Pero peor aun han sido las reacciones oficiales ante tan trágica actualidad.

La primera ocurrencia de un portavoz gubernamental, achacándole a los accidentes en trayecto hacia el trabajo el mayor índice de siniestralidad español respecto al resto de Europa, no pudo ser más desacertada, porque es la legislación laboral y no un criterio estadístico la que considera dichos accidentes como laborales.

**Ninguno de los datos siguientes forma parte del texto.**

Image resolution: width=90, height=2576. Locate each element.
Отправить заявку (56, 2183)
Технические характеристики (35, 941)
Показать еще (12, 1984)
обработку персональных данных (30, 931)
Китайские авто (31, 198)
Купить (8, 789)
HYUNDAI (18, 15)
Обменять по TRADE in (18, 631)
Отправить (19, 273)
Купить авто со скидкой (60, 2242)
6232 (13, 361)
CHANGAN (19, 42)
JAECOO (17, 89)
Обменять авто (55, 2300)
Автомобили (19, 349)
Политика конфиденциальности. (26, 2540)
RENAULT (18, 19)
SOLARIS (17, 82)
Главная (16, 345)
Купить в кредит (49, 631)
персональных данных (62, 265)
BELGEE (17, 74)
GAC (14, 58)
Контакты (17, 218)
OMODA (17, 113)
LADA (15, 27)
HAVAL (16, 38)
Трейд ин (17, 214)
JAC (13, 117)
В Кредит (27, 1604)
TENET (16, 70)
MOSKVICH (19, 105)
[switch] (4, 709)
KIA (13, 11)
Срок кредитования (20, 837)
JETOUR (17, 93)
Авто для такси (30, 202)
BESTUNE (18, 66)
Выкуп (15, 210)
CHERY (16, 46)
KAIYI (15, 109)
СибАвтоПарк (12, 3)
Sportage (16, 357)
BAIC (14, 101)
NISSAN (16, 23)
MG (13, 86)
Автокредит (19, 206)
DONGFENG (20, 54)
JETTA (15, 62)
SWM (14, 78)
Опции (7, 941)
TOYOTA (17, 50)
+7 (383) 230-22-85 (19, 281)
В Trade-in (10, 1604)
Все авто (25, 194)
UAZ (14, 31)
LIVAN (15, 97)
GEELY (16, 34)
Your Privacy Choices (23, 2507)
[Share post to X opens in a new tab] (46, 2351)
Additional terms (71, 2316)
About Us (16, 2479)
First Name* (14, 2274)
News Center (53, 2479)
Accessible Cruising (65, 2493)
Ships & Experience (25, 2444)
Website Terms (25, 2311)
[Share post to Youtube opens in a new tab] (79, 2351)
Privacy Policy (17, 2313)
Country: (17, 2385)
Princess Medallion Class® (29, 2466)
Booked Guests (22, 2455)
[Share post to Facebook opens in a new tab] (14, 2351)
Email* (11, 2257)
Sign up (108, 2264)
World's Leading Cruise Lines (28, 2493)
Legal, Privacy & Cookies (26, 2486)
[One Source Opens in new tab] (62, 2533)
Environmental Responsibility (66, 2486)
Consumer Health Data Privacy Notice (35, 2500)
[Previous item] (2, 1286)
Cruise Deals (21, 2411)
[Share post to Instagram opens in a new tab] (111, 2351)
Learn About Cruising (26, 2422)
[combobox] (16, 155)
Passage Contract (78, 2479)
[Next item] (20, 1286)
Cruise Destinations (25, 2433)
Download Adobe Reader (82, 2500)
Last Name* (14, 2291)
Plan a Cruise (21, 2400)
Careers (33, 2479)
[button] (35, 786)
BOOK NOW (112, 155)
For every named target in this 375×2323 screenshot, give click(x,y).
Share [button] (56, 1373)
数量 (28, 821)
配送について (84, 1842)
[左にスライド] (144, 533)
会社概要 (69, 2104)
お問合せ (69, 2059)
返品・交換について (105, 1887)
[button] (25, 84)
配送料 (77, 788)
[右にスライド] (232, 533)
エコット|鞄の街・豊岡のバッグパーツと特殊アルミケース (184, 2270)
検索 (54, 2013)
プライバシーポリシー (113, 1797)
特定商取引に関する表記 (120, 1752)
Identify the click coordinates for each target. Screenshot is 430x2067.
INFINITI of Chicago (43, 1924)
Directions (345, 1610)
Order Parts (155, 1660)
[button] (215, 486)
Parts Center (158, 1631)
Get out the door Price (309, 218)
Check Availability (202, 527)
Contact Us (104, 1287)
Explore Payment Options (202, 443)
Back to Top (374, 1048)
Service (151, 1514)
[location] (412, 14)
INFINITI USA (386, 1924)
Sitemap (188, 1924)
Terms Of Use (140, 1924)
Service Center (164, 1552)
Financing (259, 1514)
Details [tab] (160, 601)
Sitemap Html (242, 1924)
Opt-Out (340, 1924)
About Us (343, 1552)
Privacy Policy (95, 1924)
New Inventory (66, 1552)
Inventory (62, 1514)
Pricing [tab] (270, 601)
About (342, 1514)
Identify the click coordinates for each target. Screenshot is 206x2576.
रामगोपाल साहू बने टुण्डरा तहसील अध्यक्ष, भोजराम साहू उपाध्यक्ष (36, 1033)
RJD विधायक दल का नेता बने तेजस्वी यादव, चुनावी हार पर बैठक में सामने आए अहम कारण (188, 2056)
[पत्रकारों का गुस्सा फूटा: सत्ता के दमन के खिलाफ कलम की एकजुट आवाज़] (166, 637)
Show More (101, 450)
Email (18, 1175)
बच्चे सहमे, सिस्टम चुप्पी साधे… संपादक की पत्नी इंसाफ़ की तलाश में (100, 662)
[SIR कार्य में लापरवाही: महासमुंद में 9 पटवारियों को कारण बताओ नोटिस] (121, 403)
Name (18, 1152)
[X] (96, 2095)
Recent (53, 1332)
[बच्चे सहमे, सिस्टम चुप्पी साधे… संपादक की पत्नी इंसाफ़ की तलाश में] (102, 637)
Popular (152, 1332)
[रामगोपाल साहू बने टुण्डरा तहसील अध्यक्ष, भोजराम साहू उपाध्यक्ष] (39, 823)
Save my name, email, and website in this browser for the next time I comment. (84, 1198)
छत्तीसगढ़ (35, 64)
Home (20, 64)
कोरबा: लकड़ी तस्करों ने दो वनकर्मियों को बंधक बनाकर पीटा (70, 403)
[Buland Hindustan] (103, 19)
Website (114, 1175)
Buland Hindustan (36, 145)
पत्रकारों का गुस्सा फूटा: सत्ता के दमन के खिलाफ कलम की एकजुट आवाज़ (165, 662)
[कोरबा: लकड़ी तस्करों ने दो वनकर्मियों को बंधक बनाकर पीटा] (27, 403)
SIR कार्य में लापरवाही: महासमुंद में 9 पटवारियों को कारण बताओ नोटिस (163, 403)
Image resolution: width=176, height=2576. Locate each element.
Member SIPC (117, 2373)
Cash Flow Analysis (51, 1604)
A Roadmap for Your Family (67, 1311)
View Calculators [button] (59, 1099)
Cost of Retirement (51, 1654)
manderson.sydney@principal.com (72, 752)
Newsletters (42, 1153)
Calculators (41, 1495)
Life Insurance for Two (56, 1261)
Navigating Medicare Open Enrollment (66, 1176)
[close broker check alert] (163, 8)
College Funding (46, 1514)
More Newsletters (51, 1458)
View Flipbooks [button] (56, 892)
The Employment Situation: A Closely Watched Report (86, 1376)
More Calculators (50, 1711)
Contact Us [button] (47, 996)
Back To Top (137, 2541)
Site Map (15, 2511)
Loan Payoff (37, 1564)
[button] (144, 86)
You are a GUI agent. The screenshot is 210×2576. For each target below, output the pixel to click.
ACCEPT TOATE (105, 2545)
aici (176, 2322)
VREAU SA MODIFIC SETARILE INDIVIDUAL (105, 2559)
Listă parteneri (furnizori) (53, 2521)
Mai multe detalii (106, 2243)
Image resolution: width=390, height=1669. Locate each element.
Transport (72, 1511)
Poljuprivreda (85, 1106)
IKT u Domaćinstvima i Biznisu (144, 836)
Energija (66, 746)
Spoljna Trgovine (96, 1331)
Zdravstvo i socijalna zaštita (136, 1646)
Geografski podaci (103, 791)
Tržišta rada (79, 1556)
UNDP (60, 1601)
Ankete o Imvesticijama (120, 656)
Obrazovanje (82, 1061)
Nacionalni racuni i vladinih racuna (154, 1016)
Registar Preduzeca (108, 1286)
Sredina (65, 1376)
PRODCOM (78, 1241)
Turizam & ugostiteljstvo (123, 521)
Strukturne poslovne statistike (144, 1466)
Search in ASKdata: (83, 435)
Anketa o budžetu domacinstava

Y también fue muy desafortunada porque las últimas muertes se acababan de producir en los puestos de trabajo, dos en una planta química de Mollet del Vallés y otra en una subcontrata de Fecsa Endesa en Tossa de Mar, en los dos casos en Cataluña.

Más incalificable ha sido la respuesta del presidente de la patronal catalana Foment del Treball, quien en lugar de fomentar una mayor cultura preventiva y la inversión en medidas de seguridad entre los empresarios (dado que se incumple la Ley de Prevención en más del 50% de las empresas, catalanas y españolas en general), les ha facilitado una coartada echando toda la responsabilidad de los accidentes sobre los trabajadores porque según él 'son los que bajan la guardia en seguridad laboral'.

El último en salir a la palestra ha sido quien debería haber sido el primero en hacerlo, el nuevo ministro de Trabajo.

Con más tablas políticas pero con menos conocimiento del asunto por su todavía reciente aterrizaje en el terreno sociolaboral, ha sugerido la aprobación de 'nuevas medidas para frenar la siniestralidad laboral', pero sin concretar ninguna.

Puede ahorrarse el ministro su esfuerzo imaginativo. Más urgente es emplear todas las fuerzas y responsabilidades en lograr el cumplimiento de las medidas vigentes, desde la Ley de Prevención de Riesgos Laborales hasta las contenidas en el informe Durán.